- Leader: Josef Seliger Ludwig Czech Wenzel Jaksch
- Founded: 1919
- Dissolved: 1939
- Split from: SDPÖ
- Ideology: German minority interests Social democracy Democratic socialism Activism [de]
- Political position: Centre-left to left-wing
- International affiliation: Labour and Socialist International

= German Social Democratic Workers' Party in the Czechoslovak Republic =

The German Social Democratic Workers' Party in the Czechoslovak Republic, (Note: Deutsche sozialdemokratische Arbeiterpartei in der Tschechoslowakischen Republik; Německá sociálně demokratická strana dělnická v Československé republice) or DSAP, was a German social democratic party in Czechoslovakia, founded when the Bohemian provincial organization of the Social Democratic Workers' Party of Austria separated itself from the mother party. The founding convention was held in Teplice from 30 August – 3 September 1919; the first leader of the party was Josef Seliger.

In the First Czechoslovak Republic, DSAP was the most important German party, aiming to give the German population a place in the republic. At first the party's leadership was politically and socially radical; the Czechoslovak State was regarded as a "creation of Allied Imperialism" and the Czechoslovak Constitution as the "suicide of democracy". However, these politics changed shortly thereafter as the radical left-wing, led by Karl Kreibich, left the party for the Communist Party of Czechoslovakia in October 1920. The number of members fell dramatically from 1921 to 1926, from 120,000 to 60,000. Unlike right-wing German parties, the DSAP accepted Jews as members, and nominated Jewish candidates for office.

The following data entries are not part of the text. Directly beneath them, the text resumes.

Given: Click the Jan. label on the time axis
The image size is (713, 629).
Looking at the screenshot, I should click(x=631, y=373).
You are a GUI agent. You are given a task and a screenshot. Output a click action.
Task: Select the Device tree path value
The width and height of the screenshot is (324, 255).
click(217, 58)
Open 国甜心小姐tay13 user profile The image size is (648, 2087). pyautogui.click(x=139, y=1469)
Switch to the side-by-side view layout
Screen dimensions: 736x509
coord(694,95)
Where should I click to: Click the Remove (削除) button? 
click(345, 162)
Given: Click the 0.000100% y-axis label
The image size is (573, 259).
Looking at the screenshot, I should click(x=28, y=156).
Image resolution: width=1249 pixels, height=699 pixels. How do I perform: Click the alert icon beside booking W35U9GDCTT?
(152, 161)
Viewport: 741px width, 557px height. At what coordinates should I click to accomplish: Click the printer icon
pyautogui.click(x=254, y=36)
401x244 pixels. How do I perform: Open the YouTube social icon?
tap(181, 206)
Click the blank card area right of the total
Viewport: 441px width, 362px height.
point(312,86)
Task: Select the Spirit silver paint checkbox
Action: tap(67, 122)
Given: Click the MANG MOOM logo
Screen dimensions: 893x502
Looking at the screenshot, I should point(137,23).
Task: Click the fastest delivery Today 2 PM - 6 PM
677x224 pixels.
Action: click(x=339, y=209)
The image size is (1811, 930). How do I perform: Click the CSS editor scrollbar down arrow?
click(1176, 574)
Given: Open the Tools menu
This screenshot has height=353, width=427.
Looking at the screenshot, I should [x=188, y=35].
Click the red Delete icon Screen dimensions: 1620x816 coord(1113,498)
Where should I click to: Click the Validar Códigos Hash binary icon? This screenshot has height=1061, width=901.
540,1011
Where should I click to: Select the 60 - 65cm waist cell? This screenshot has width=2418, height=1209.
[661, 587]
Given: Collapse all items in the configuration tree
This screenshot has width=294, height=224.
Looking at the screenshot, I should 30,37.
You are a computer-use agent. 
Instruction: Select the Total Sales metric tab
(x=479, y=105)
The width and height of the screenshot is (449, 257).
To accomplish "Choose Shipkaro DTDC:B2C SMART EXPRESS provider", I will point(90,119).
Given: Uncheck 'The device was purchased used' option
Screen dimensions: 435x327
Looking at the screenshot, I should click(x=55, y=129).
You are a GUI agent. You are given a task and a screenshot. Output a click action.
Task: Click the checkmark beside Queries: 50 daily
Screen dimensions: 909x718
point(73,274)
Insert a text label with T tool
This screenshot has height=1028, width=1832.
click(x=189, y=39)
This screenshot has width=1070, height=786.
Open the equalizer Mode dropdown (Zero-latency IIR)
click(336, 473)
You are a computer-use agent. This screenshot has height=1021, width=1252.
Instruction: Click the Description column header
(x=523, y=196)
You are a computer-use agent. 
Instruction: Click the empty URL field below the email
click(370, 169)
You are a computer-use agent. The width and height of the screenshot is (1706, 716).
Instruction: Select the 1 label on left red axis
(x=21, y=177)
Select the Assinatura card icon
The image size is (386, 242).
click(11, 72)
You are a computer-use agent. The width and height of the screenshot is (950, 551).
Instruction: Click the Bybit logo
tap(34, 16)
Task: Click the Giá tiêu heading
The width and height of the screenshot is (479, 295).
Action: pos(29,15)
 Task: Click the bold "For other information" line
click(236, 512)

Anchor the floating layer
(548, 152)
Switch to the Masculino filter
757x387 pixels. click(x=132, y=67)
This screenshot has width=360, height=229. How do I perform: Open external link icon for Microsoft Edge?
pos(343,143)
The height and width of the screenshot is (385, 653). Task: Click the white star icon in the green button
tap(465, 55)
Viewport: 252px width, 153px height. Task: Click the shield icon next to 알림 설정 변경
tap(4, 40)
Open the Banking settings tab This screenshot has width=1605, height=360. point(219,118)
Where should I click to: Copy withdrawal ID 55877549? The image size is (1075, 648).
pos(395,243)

Some leading members of the party started talks with President Masaryk, who tried to persuade the party to join the government. It finally agreed in 1929, when its leader Ludwig Czech became Minister of Public Affairs.

During the years of the great economic crisis, the party lost many of its Sudeten German supporters, and the Sudeten German Party (SdP) gained importance. After the Munich Agreement, when the troops of Nazi Germany began occupying the Sudeten areas (on 1 October 1938), only some of the anti-Nazi opposition members could retreat into the remaining Czechoslovak territories. Immediately after the entry of the Nazi troops, the persecution of Social Democrats and other opponents of Nazism began. From October to December 1938, 20,000 members of the Social Democratic Party were arrested; 2,500 anti-Nazi Sudeten Germans were sent to the Dachau concentration camp alone. Around 30,000 people managed to flee to the West. On 22 February 1939 the DSAP leadership decided to cease all activities in the Czechoslovak Republic and continue working abroad as "Treuegemeinschaft sudetendeutscher Sozialdemokraten". The group began publishing the monthly bulletin Sudeten-Freiheit from Oslo.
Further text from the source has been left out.